_Listing_:
###
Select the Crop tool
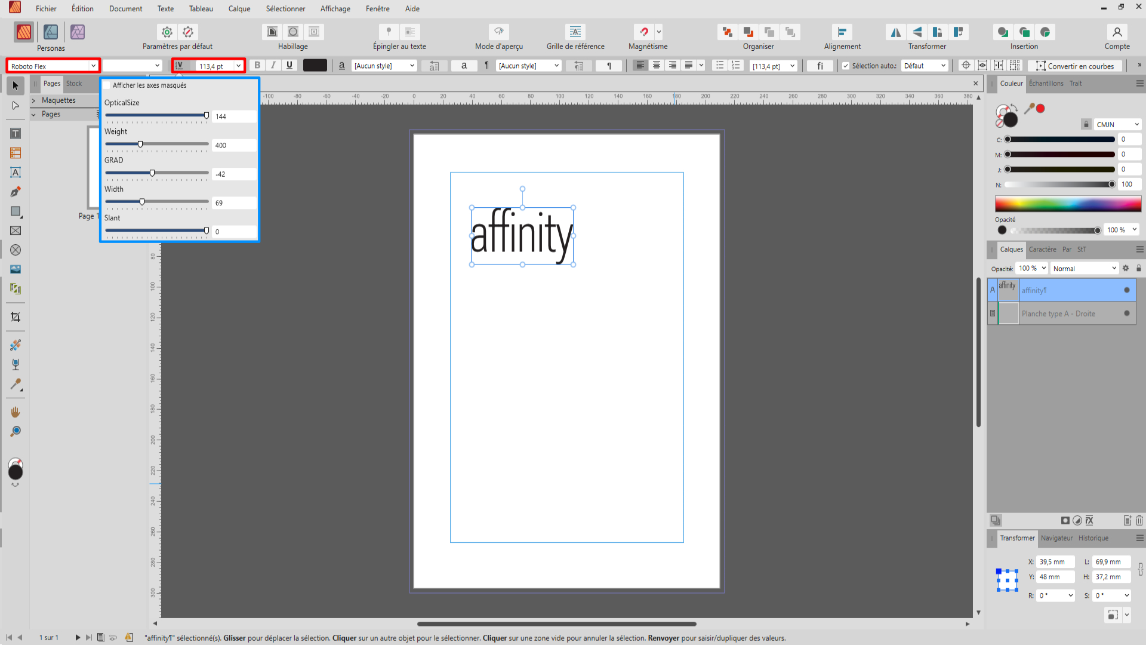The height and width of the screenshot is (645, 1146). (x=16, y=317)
###
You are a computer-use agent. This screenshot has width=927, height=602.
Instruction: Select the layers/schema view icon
###
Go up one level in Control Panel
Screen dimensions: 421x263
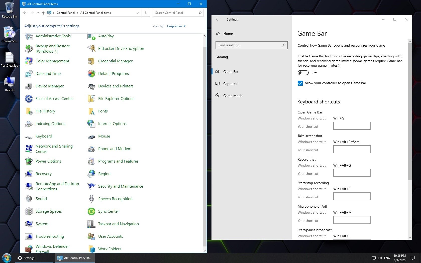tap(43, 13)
###
_Requirements_: Rewrite the records from the line with "Go up one level in Control Panel" to the line with "tap(43, 13)", changing "Screen dimensions" to "Screen size" and keeping everything else the same. Give only those lines, without the pictures.

_Final answer_:
Go up one level in Control Panel
Screen size: 421x263
tap(43, 13)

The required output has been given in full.